Your goal.
Only one stretch of the records below is wanted: the lines from the one holding "Pink/Blue/Black/Light khaki value" through the one holding "You are a computer-use agent. 517x262 pixels.". Return it exactly, both ends included.

··· Task input ···

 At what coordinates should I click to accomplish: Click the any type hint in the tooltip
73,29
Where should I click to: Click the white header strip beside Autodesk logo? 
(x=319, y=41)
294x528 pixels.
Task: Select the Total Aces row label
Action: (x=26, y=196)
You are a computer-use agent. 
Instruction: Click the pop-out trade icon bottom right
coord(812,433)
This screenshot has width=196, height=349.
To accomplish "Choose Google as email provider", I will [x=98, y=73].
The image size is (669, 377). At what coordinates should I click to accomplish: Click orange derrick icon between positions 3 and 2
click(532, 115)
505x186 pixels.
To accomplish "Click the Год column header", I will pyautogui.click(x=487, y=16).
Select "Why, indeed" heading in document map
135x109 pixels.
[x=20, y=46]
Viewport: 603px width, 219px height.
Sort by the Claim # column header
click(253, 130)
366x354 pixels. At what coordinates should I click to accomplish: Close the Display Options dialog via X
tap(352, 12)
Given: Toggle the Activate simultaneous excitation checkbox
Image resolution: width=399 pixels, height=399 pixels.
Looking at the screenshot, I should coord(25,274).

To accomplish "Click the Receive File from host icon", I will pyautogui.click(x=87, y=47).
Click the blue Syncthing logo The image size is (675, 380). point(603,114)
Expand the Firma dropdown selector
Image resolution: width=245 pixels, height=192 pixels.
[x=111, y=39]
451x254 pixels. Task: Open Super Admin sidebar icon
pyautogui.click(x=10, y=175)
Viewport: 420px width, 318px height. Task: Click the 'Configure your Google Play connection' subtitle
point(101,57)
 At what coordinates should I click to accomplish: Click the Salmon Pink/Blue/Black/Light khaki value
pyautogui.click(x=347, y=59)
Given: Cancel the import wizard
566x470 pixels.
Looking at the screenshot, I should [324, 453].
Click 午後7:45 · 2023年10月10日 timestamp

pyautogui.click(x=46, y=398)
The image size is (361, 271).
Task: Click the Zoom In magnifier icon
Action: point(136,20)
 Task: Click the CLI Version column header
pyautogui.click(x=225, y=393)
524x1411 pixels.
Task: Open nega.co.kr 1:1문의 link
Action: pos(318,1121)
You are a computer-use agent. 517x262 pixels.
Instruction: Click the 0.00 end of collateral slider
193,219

···

Answer to the problem.
 At what coordinates should I click to accomplish: Click the Salmon Pink/Blue/Black/Light khaki value
pyautogui.click(x=347, y=59)
Given: Cancel the import wizard
566x470 pixels.
Looking at the screenshot, I should [324, 453].
Click 午後7:45 · 2023年10月10日 timestamp

pyautogui.click(x=46, y=398)
The image size is (361, 271).
Task: Click the Zoom In magnifier icon
Action: point(136,20)
 Task: Click the CLI Version column header
pyautogui.click(x=225, y=393)
524x1411 pixels.
Task: Open nega.co.kr 1:1문의 link
Action: pos(318,1121)
You are a computer-use agent. 517x262 pixels.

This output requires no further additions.